As vastas zonas húmidas da Bacia do Congo, especificamente na região de Cuvette Centrale, estão agora a libertar carbono antigo na atmosfera a um ritmo significativo. Um novo estudo desafia a crença de longa data de que o carbono armazenado nestas turfeiras tropicais permanece em segurança no subsolo, revelando que o carbono milenar está a escapar através de lagos e rios de águas negras. Esta descoberta levanta questões críticas sobre a estabilidade de um dos maiores reservatórios de carbono da Terra.
A descoberta e suas implicações
Durante anos, os cientistas presumiram que as turfeiras da Cuvette Centrale – contendo cerca de 33 mil milhões de toneladas de carbono – eram sumidouros estáveis de carbono. Uma pesquisa recente, publicada na Nature Geoscience, demonstra que uma proporção substancial do dióxido de carbono que escapa dos lagos Mai Ndombe, do Lago Tumba e do Rio Ruki tem origem em depósitos de turfa entre 2.170 e 3.500 anos de idade. Isto significa que o carbono anteriormente bloqueado está agora a ser mobilizado e libertado como dióxido de carbono (CO2) na atmosfera.

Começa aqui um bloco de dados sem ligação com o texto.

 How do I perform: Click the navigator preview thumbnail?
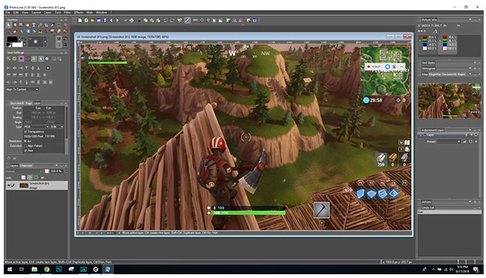[449, 101]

O principal autor do estudo, Travis Drake, da ETH Zurich, descreve a descoberta como surpreendente: “Esperávamos plenamente que o dióxido de carbono fosse moderno”. As descobertas da equipe baseiam-se em pesquisas de campo realizadas ao longo de quatro anos, que incluíram expedições desafiadoras para acessar canais remotos. Mediram os gases com efeito de estufa e analisaram sedimentos, confirmando que o CO2 não provém de matéria vegetal recente, mas sim de turfa antiga.
Como isso acontece: o papel dos ecossistemas de águas negras
Os rios e lagos de águas negras, comuns na Bacia do Congo, contêm altas concentrações de carbono orgânico dissolvido proveniente de material vegetal em decomposição. Estes ecossistemas estão naturalmente sobressaturados com CO2, mas a nova investigação mostra que este CO2 inclui agora carbono antigo. Os micróbios das turfeiras estão a decompor o carbono há muito enterrado em CO2 e metano, que depois entra nos cursos de água e é libertado na atmosfera.
O estudo sugere que este processo pode ser uma parte natural da dinâmica das turfeiras, com algumas fugas à medida que novos depósitos se formam. No entanto, também levanta a possibilidade de que as alterações climáticas estejam a desestabilizar estas reservas de carbono há muito enterradas. Se a região sofrer secas mais frequentes, a taxa de libertação de carbono poderá acelerar dramaticamente.
O Orçamento Global de Carbono e Pesquisas Futuras
A Cuvette Centrale contém um terço do carbono das turfeiras tropicais do mundo. Se estas turfeiras transitarem de sumidouros de carbono para fontes importantes, isso terá implicações significativas para as alterações climáticas globais. Os investigadores estão agora a investigar se esta fuga de carbono é um processo de base ou um sinal de instabilidade mais ampla. Eles planeiam analisar a água presa na turfa para compreender como os micróbios estão a libertar carbono antigo e avaliar as taxas de oxidação em toda a região.
“Este caminho destaca uma vulnerabilidade crítica”, explica Drake. “Se a região sofrer uma seca futura, este mecanismo de exportação poderá acelerar, potencialmente transformando estes enormes reservatórios de carbono de um sumidouro numa importante fonte para a atmosfera.”
A investigação em curso é essencial para determinar se as turfeiras da Bacia do Congo estão a aproximar-se de um ponto de viragem, com consequências potencialmente de longo alcance para o ciclo global do carbono.